Location is truly the key to loving a city, and my second stay at Antica Locanda Leonardo proved that again. It’s in a residential neighborhood with lots of culture (the Last Supper church is steps away), great cafes (I went to the lovely old Biffi every day for a caffeine fix), good shopping and a park to write in, plus it’s a quick walk to almost anything, not least the Maurizio Cattelan finger. The main food market is also close by, at Piazza Wagner, and the express train to Malpensa is five minutes away by rolling suitcase. Plus it was all of 95 euros a night. (So what if my room was designed for a hobbit? It was totally functional, with free internet to boot.)
The neighborhood was so seductive I made the mistake of eating most of my meals there, and a weird pattern quickly emerged: One would suck, the next would be spectacular, the following would be spectacular, then the next would suck big time. (The one meal I ate farther afield was with my friend Francesco, so it will be spared judgment because the conversation so trumped the paccheri.)
Sunday lunch at Trattoria Meneghina was recommended by the hotelier with the caveat that “service is comme ci, comme ca.” I wouldn’t have minded the dismissive sweating owner and his perfunctory “waiting” on me while ass-kissing the guys at the next table if the pappardelle with funghi had not delivered grit in every buttery bite and the fried zucchini with blossoms had not been gooey doughballs, senza the gamberi mentioned on the menu. (Worse was seeing a cook, I hope not the wife, wheezing up the stairs from the bathroom holding her gut. I ached for her.)
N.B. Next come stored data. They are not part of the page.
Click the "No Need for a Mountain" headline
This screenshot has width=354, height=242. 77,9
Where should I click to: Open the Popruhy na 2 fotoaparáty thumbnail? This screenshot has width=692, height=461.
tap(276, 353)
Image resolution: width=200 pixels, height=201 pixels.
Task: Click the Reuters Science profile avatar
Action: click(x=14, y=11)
That night I made my way to another close-by option, one I had dismissed for lunch because it looked too tourist-friendly. And at L’Uccellina I had the forks-down best pizza of my life, a crudaiola with mozzarella (no sauce), arugula, cherry tomatoes and ricotta salata on a crust not much thicker than a paper plate, all the way to the edge. No bones were left behind with that baby. But the whole experience was just what you fantasize about on your own on the road: a genuine welcome, a lively room, a waiter who put up with my halt-and-lame Italian just until we got to the serious stuff (“Vino bianco? Can you be more specific? Prosecco? Gavi?”)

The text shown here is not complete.